In tutto il continente, il nostro Paese è per netto vantaggio quello che guadagna di più dalle imposte sui giochi – Le differenze fra i sistemi di tassazione sono molte, ma non bastano a spiegare la voragine che separa il gettito italiano da quelli di Regno Unito, Francia e Spagna.

Giochi e tasse: l’Italia domina in Europa

C’è una classifica in cui l’Italia domina incontrastata su tutta Europa: quella delle entrate fiscali prodotte dal gioco d’azzardo. Solo in queste settore, le imposte dirette e indirette portano nelle casse pubbliche italiane oltre 12 miliardi di euro (12,311 secondo i dati del ministero dell’Economia relativi al 2014), pari a circa il 3% di tutte le entrate tributarie. Una cifra che supera perfino quella dei tabacchi (10,294 miliardi), da sempre un comparto particolarmente generoso con l’Erario.
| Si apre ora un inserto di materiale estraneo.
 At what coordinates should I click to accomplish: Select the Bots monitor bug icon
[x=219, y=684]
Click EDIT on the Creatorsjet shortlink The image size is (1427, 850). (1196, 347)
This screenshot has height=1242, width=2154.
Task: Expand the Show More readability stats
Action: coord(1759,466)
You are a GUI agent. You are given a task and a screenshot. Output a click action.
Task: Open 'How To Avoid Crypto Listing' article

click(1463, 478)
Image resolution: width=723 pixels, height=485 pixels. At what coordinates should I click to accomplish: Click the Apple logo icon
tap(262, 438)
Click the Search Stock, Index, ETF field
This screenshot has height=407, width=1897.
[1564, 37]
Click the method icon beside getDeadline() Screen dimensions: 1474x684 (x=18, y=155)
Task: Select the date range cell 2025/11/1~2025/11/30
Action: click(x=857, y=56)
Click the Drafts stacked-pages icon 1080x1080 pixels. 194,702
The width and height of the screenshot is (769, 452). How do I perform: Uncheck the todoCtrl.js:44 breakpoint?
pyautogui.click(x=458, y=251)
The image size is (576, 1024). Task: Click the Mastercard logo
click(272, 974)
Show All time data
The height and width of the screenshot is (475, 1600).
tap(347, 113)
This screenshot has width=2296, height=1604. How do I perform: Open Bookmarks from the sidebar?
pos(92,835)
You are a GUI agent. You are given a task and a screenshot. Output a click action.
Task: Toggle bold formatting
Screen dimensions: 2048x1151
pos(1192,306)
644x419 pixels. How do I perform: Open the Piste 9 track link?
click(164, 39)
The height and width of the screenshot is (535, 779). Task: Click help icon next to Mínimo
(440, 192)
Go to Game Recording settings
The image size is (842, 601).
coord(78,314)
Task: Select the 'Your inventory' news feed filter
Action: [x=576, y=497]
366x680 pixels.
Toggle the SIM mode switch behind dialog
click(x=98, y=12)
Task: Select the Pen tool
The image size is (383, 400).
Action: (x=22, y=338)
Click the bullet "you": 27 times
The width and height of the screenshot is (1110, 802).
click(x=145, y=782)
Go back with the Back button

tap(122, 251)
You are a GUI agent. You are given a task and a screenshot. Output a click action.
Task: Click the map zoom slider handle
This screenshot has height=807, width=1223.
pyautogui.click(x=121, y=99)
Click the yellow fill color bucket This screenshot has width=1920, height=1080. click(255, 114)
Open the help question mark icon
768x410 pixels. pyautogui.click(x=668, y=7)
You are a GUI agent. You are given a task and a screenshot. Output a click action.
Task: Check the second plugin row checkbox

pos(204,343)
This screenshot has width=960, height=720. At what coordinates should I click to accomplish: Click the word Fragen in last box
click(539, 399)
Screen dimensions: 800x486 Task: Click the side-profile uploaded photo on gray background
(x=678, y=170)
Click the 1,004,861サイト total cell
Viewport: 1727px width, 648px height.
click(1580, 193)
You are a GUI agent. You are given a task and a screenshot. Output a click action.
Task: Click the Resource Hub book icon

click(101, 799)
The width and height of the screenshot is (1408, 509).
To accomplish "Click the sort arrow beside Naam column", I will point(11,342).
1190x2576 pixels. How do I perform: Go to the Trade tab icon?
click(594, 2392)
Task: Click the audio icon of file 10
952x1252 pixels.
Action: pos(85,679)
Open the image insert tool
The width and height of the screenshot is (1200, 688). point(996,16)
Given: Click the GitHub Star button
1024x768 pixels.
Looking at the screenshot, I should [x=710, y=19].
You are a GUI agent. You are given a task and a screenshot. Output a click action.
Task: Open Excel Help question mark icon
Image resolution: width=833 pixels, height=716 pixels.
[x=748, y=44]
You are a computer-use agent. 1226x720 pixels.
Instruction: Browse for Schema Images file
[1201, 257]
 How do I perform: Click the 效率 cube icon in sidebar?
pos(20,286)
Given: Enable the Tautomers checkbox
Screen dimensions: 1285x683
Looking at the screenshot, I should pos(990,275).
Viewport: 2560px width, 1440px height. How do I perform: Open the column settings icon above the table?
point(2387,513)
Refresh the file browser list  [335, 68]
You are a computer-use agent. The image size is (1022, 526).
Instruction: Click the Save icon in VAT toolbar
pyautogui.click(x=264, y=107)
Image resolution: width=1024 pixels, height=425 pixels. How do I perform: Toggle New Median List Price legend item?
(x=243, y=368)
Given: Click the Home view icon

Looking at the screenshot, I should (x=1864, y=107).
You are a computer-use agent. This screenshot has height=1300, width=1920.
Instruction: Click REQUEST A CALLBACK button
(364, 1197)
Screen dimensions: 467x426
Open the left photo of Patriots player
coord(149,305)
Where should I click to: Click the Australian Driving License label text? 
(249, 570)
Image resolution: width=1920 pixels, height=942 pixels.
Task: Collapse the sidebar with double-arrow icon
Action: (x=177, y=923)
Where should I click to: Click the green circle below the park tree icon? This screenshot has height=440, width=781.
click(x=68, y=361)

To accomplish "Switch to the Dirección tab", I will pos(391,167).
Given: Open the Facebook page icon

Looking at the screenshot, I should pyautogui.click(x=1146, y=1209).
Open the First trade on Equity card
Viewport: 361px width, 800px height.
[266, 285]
“È evidente che lo Stato italiano è quello che maggiormente incassa in Europa dal fenomeno ludico – scrive Simone Ghislandi in un saggio pubblicato sul rapporto 2016 ‘La finanza pubblica italiana’, edito da Il Mulino –, con cifre che arrivano a essere circa il doppio di quelle del Regno Unito e quasi il triplo di Francia e Spagna. Ciò a fronte di un mercato che, in termini di vincite nette, è circa il 25% più grande di quello britannico”.

Certo, il confronto diretto fra i diversi sistemi di tassazione “non è possibile – spiega ancora Ghislandi –, in quanto le definizioni stesse di materia imponibile variano in modo rilevante”. Tuttavia il paragone aiuta a capire in che modo il regime fiscale italiano sui giochi si distingua rispetto a quello degli altri Paesi europei.

Le differenze più marcate per quanto riguarda l’entità del prelievo e le modalità di tassazione si registrano su videolotterie (Vlt) e slot machine. Queste ultime producono da sole oltre la metà (54%) delle entrate erariali italiane legate ai giochi e sono tassate con un’aliquota al 17,5% (fino al 2015 era al 13%) su una base imponibile che è pari alla raccolta. Per le videolotterie, invece, da quest’anno l’aliquota è al 5,5%, cui si aggiunge però una tassazione sostitutiva addizionale del 6% sulle vincite che superano i 500 euro.

Nulla di più lontano dalle regole fiscali di Germania e Danimarca, dove le aliquote su slot e Vlt sono rispettivamente al 20 e al 41%, ma si applicano su una base imponibile costituita dalle vincite lorde. Molto diverso anche il sistema in vigore nel Regno Unito, dove ogni apparecchio è sottoposto a un’accisa che può variare da poco meno di mille a più di 6mila sterline.

Per quanto riguarda invece le scommesse ippiche, la base imponibile italiana “è la stessa di Francia e Germania – continua Ghislandi –, ma l’aliquota italiana è superiore (15% in Italia, 5% in Germania e 10% in Francia)”. L’aliquota in vigore nel nostro Paese è però nella media sul versante dei giochi online: l’Italia prevede la regola del 20% sul margine lordo, mentre la stessa base imponibile viene tassata al 15% nel Regno Unito e al 25% in Spagna.

Ma al di là dei dettagli tecnici, il primato dell’Erario italiano sui giochi non sembra poter vacillare soprattutto per i livelli altissimi raggiunti dalla raccolta, che dal 2012 si è stabilizzata intorno agli 85 miliardi l’anno. Delle novità potrebbero arrivare con la stretta anti-azzardo allo studio del governo Renzi, ma serviranno anni per capire se le misure in cantiere avranno davvero un impatto significativo sulle casse dello Stato.